Author : Charles F. McGovern
Publisher : Univ of North Carolina Press
Page : 553 pages
File Size : 48,51 MB
Release : 2009-01-06
Category : History
ISBN : 080787664X
At the turn of the twentieth century, an emerging consumer culture in the United States promoted constant spending to meet material needs and develop social identity and self-cultivation. In Sold American, Charles F. McGovern examines the key players active in shaping this cultural evolution: advertisers and consumer advocates.

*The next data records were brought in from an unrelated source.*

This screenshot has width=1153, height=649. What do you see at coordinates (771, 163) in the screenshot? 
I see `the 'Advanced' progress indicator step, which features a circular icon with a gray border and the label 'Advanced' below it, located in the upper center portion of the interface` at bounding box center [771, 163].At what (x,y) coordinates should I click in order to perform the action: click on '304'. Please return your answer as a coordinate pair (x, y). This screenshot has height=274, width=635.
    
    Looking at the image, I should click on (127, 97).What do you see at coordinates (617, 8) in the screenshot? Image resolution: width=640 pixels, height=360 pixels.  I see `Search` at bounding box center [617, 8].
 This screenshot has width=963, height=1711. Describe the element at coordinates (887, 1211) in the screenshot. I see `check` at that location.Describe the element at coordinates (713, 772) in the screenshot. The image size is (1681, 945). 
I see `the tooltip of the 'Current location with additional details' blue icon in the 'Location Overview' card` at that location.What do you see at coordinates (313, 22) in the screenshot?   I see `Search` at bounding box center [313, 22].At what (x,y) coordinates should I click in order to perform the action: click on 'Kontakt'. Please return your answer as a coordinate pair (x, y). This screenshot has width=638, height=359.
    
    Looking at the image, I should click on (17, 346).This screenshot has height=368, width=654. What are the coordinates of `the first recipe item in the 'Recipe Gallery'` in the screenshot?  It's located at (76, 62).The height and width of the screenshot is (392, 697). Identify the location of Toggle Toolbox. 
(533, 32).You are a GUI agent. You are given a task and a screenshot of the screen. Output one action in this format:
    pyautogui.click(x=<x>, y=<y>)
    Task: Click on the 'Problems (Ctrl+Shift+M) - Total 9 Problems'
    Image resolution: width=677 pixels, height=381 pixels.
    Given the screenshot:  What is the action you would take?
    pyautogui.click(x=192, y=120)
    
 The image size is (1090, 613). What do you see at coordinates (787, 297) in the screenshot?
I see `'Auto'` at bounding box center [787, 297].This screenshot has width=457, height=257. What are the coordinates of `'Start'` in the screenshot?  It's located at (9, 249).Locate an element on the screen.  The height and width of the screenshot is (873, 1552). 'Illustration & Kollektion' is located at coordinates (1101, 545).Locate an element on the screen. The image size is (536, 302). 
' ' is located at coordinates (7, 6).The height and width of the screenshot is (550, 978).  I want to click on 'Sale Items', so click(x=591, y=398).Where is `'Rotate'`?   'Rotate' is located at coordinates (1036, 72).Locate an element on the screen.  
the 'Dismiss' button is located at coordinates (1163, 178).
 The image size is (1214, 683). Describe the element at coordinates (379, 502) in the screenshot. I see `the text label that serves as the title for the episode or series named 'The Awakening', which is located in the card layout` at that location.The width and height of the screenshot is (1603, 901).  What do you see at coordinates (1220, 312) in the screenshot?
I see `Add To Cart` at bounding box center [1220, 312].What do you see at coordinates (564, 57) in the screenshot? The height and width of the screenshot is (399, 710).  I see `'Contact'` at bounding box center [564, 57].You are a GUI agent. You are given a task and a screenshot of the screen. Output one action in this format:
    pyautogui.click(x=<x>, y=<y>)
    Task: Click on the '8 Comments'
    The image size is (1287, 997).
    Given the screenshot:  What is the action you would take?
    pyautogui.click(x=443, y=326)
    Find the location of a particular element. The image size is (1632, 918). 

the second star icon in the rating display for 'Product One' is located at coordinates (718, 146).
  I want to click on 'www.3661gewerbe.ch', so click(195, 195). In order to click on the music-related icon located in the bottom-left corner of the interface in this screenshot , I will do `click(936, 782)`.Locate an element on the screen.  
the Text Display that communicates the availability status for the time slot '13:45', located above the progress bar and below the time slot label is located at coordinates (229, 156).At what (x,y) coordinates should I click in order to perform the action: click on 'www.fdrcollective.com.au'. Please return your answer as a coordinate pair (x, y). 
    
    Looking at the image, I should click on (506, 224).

McGovern argues that even though these two professional groups invented radically different models for proper spending, both groups propagated mass consumption as a specifically American social practice and an important element of nationality and citizenship. Advertisers, McGovern shows, used nationalist ideals, icons, and political language to define consumption as the foundation of the pursuit of happiness. Consumer advocates, on the other hand, viewed the market with a republican-inspired skepticism and fought commercial incursions on consumer independence. The result, says McGovern, was a redefinition of the citizen as consumer. The articulation of an "American Way of Life" in the Depression and World War II ratified consumer abundance as the basis of a distinct American culture and history.
Author :
Publisher : Arnold Glazier MD
Page : 437 pages
File Size : 37,36 MB
Release :
Category :
ISBN : 1411691644
Author : Cedric L. Alexander
Publisher : Berrett-Koehler Publishers
Page : 184 pages
File Size : 27,78 MB
Release : 2020-01-21
Category : Political Science
ISBN : 1523085088
“Dr. Alexander . . . brings to this book an acute understanding of both why our cherished form of government—and those who serve us in the civil service—appears to be under such unrelenting attack and how we, as citizens, should and must respond.” —from the foreword by Congressman Elijah E. Cummings When those we elect descend into partisan tribalism, criminal malfeasance, and emulation of foreign autocracies and oligarchies, Cedric Alexander says it is the unelected apolitical "fourth branch" of government—our nation's public servants, civil servants, and first responders—who must save the nation. Alexander, a former deputy mayor, police chief, and CNN commentator, argues that these people do not constitute a nefarious "deep state" pursuing a hidden agenda. They are the analysts, scientists, lawyers, accountants, educators, consultants, enforcers of regulations, and first responders of every kind who keep the country running and its people safe. Alexander recounts the evolution of the professional civil service as an antidote to widespread cronyism, offers examples of how it has served as a bulwark against powerful corrupting influences, and describes the role it can play in bringing our badly divided society together. To the general public, many of these 22 million people remain invisible and their contributions hidden. But now is the time to make the invisible visible.